— Start of Extracted records —

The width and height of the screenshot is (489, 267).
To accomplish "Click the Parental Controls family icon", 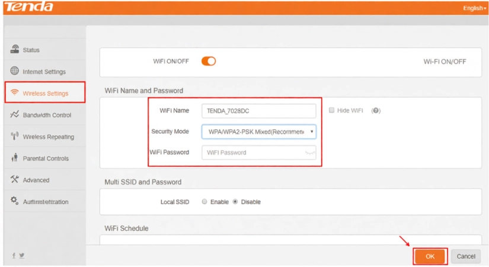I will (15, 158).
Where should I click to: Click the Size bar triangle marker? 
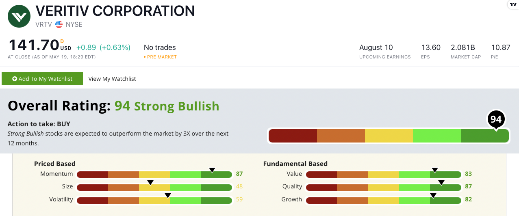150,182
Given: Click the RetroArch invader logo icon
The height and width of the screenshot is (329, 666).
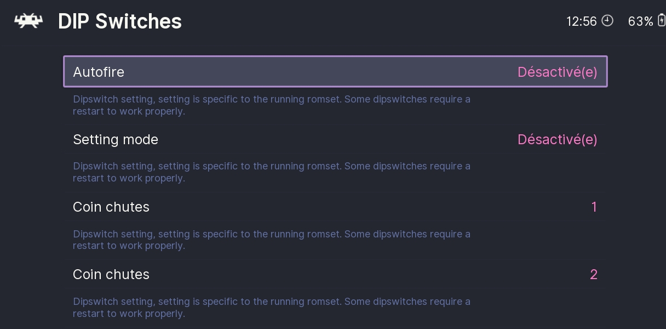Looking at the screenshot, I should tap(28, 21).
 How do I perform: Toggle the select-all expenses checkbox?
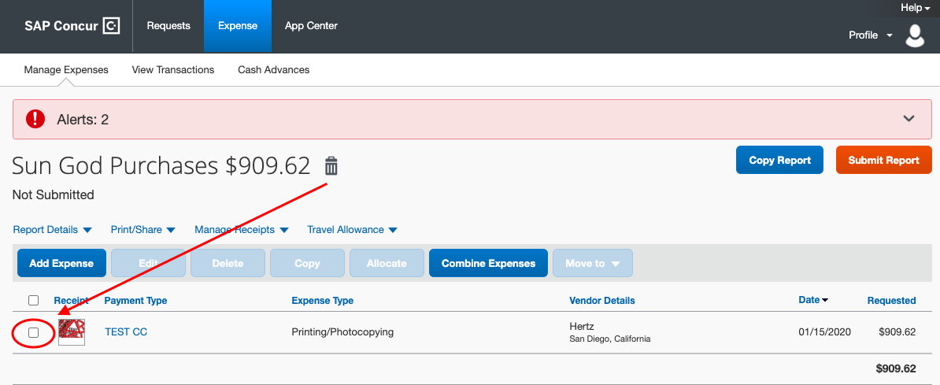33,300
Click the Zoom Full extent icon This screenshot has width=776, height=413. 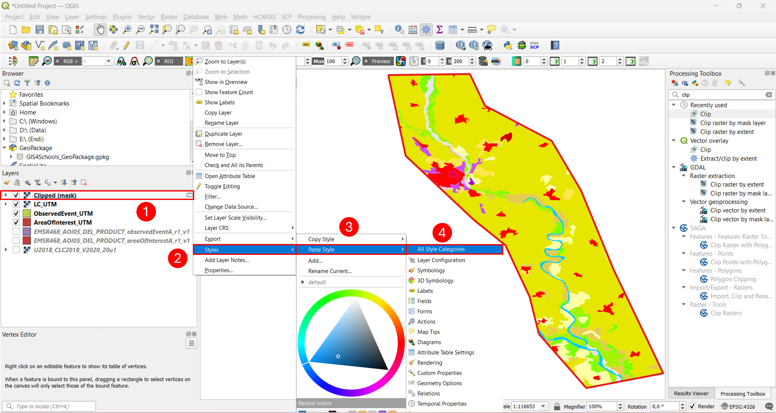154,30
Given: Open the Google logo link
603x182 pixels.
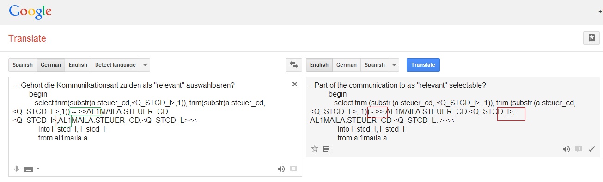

— End of Extracted records —

## Aim
Gather every line of the material above that contains the word "logo".

## Solution for this problem
Given: Click the RetroArch invader logo icon
Given: Open the Google logo link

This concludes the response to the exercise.